INSTRUCTIONS TO FOLLOW —
Each entry must be copied exactly, without omission.
***** DATA
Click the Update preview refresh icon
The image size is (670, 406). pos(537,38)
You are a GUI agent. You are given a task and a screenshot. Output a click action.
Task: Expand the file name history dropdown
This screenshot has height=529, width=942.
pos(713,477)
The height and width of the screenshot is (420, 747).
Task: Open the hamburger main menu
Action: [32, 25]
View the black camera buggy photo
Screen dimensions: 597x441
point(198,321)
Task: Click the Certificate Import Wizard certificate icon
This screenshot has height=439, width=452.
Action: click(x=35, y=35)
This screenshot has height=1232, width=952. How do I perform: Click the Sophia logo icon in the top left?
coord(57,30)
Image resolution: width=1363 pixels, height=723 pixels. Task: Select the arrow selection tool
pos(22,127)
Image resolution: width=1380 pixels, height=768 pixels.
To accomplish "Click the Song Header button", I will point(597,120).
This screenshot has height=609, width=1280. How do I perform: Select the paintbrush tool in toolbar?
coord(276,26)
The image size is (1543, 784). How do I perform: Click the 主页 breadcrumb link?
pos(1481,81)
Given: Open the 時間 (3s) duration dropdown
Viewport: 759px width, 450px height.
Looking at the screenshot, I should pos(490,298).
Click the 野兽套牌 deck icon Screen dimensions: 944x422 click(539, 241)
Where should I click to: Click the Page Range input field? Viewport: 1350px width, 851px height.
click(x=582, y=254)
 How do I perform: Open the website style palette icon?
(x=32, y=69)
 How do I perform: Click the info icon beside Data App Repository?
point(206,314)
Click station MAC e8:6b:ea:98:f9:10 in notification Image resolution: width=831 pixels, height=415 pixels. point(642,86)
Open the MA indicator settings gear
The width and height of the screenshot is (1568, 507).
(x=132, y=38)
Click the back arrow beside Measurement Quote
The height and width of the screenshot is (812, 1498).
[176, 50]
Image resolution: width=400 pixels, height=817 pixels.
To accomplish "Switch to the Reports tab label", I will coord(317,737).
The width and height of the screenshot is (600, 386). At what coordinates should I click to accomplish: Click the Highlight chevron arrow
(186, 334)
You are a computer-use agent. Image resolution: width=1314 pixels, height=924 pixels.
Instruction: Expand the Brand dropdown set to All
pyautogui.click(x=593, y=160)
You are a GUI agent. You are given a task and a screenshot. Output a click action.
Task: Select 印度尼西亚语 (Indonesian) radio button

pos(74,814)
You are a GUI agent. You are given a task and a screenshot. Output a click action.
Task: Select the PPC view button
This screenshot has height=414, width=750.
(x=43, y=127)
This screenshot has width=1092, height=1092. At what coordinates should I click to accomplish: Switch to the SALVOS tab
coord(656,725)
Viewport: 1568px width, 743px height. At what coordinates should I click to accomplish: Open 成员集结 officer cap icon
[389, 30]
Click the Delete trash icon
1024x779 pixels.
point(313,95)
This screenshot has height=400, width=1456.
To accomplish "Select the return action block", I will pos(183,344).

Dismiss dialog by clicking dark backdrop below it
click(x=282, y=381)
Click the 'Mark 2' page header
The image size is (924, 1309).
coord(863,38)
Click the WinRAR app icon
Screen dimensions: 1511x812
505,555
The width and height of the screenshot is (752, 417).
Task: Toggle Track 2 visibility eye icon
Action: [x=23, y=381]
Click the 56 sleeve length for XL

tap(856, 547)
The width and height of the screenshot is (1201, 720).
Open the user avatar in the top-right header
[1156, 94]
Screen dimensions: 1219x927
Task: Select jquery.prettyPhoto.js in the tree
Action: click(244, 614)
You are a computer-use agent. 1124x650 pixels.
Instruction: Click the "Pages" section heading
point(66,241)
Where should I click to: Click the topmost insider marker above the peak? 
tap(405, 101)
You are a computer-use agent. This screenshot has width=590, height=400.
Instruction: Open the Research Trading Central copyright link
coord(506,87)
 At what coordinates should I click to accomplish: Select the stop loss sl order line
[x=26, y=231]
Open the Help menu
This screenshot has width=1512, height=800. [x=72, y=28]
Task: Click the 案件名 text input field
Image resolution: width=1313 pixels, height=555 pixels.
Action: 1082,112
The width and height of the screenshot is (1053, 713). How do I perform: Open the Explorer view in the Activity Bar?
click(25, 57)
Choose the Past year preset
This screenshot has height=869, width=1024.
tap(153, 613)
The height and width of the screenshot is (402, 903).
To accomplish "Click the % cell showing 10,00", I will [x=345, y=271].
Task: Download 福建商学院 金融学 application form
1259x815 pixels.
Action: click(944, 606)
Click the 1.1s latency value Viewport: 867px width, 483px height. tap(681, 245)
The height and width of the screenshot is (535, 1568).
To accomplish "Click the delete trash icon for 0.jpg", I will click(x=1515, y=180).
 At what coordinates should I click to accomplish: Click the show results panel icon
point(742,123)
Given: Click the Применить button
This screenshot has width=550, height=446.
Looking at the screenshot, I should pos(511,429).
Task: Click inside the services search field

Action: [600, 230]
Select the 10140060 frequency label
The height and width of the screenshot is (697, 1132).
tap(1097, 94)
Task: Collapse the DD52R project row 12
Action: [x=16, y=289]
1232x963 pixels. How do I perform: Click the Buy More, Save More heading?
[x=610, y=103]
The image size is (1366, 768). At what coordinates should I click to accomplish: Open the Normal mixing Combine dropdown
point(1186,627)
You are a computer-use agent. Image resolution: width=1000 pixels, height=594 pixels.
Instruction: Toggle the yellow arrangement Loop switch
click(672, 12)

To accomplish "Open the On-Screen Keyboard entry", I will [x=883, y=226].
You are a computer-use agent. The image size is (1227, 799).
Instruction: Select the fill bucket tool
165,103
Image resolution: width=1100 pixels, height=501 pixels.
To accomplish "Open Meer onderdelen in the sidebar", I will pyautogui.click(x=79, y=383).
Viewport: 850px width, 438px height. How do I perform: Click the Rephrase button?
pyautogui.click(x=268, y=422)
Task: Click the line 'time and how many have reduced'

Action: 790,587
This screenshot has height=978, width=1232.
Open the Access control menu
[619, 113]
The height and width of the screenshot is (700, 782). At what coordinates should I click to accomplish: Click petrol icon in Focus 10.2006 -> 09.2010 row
**********
YOUR SOLUTION —
Click the Update preview refresh icon
The image size is (670, 406). pos(537,38)
You are a GUI agent. You are given a task and a screenshot. Output a click action.
Task: Expand the file name history dropdown
This screenshot has height=529, width=942.
pos(713,477)
The height and width of the screenshot is (420, 747).
Task: Open the hamburger main menu
Action: [32, 25]
View the black camera buggy photo
Screen dimensions: 597x441
point(198,321)
Task: Click the Certificate Import Wizard certificate icon
This screenshot has height=439, width=452.
Action: click(x=35, y=35)
This screenshot has height=1232, width=952. How do I perform: Click the Sophia logo icon in the top left?
coord(57,30)
Image resolution: width=1363 pixels, height=723 pixels. Task: Select the arrow selection tool
pos(22,127)
Image resolution: width=1380 pixels, height=768 pixels.
To accomplish "Click the Song Header button", I will point(597,120).
This screenshot has height=609, width=1280. How do I perform: Select the paintbrush tool in toolbar?
coord(276,26)
The image size is (1543, 784). How do I perform: Click the 主页 breadcrumb link?
pos(1481,81)
Given: Open the 時間 (3s) duration dropdown
Viewport: 759px width, 450px height.
Looking at the screenshot, I should pos(490,298).
Click the 野兽套牌 deck icon Screen dimensions: 944x422 click(539, 241)
Where should I click to: Click the Page Range input field? Viewport: 1350px width, 851px height.
click(x=582, y=254)
 How do I perform: Open the website style palette icon?
(x=32, y=69)
 How do I perform: Click the info icon beside Data App Repository?
point(206,314)
Click station MAC e8:6b:ea:98:f9:10 in notification Image resolution: width=831 pixels, height=415 pixels. point(642,86)
Open the MA indicator settings gear
The width and height of the screenshot is (1568, 507).
(x=132, y=38)
Click the back arrow beside Measurement Quote
The height and width of the screenshot is (812, 1498).
[176, 50]
Image resolution: width=400 pixels, height=817 pixels.
To accomplish "Switch to the Reports tab label", I will coord(317,737).
The width and height of the screenshot is (600, 386). At what coordinates should I click to accomplish: Click the Highlight chevron arrow
(186, 334)
You are a computer-use agent. Image resolution: width=1314 pixels, height=924 pixels.
Instruction: Expand the Brand dropdown set to All
pyautogui.click(x=593, y=160)
You are a GUI agent. You are given a task and a screenshot. Output a click action.
Task: Select 印度尼西亚语 (Indonesian) radio button

pos(74,814)
You are a GUI agent. You are given a task and a screenshot. Output a click action.
Task: Select the PPC view button
This screenshot has height=414, width=750.
(x=43, y=127)
This screenshot has width=1092, height=1092. At what coordinates should I click to accomplish: Switch to the SALVOS tab
coord(656,725)
Viewport: 1568px width, 743px height. At what coordinates should I click to accomplish: Open 成员集结 officer cap icon
[389, 30]
Click the Delete trash icon
1024x779 pixels.
point(313,95)
This screenshot has height=400, width=1456.
To accomplish "Select the return action block", I will pos(183,344).

Dismiss dialog by clicking dark backdrop below it
click(x=282, y=381)
Click the 'Mark 2' page header
The image size is (924, 1309).
coord(863,38)
Click the WinRAR app icon
Screen dimensions: 1511x812
505,555
The width and height of the screenshot is (752, 417).
Task: Toggle Track 2 visibility eye icon
Action: [x=23, y=381]
Click the 56 sleeve length for XL

tap(856, 547)
The width and height of the screenshot is (1201, 720).
Open the user avatar in the top-right header
[1156, 94]
Screen dimensions: 1219x927
Task: Select jquery.prettyPhoto.js in the tree
Action: click(244, 614)
You are a computer-use agent. 1124x650 pixels.
Instruction: Click the "Pages" section heading
point(66,241)
Where should I click to: Click the topmost insider marker above the peak? 
tap(405, 101)
You are a computer-use agent. This screenshot has width=590, height=400.
Instruction: Open the Research Trading Central copyright link
coord(506,87)
 At what coordinates should I click to accomplish: Select the stop loss sl order line
[x=26, y=231]
Open the Help menu
This screenshot has width=1512, height=800. [x=72, y=28]
Task: Click the 案件名 text input field
Image resolution: width=1313 pixels, height=555 pixels.
Action: 1082,112
The width and height of the screenshot is (1053, 713). How do I perform: Open the Explorer view in the Activity Bar?
click(25, 57)
Choose the Past year preset
This screenshot has height=869, width=1024.
tap(153, 613)
The height and width of the screenshot is (402, 903).
To accomplish "Click the % cell showing 10,00", I will [x=345, y=271].
Task: Download 福建商学院 金融学 application form
1259x815 pixels.
Action: click(944, 606)
Click the 1.1s latency value Viewport: 867px width, 483px height. tap(681, 245)
The height and width of the screenshot is (535, 1568).
To accomplish "Click the delete trash icon for 0.jpg", I will click(x=1515, y=180).
 At what coordinates should I click to accomplish: Click the show results panel icon
point(742,123)
Given: Click the Применить button
This screenshot has width=550, height=446.
Looking at the screenshot, I should pos(511,429).
Task: Click inside the services search field

Action: [600, 230]
Select the 10140060 frequency label
The height and width of the screenshot is (697, 1132).
tap(1097, 94)
Task: Collapse the DD52R project row 12
Action: [x=16, y=289]
1232x963 pixels. How do I perform: Click the Buy More, Save More heading?
[x=610, y=103]
The image size is (1366, 768). At what coordinates should I click to accomplish: Open the Normal mixing Combine dropdown
point(1186,627)
You are a computer-use agent. Image resolution: width=1000 pixels, height=594 pixels.
Instruction: Toggle the yellow arrangement Loop switch
click(672, 12)

To accomplish "Open the On-Screen Keyboard entry", I will [x=883, y=226].
You are a computer-use agent. The image size is (1227, 799).
Instruction: Select the fill bucket tool
165,103
Image resolution: width=1100 pixels, height=501 pixels.
To accomplish "Open Meer onderdelen in the sidebar", I will pyautogui.click(x=79, y=383).
Viewport: 850px width, 438px height. How do I perform: Click the Rephrase button?
pyautogui.click(x=268, y=422)
Task: Click the line 'time and how many have reduced'

Action: 790,587
This screenshot has height=978, width=1232.
Open the Access control menu
[619, 113]
The height and width of the screenshot is (700, 782). At what coordinates should I click to accomplish: Click petrol icon in Focus 10.2006 -> 09.2010 row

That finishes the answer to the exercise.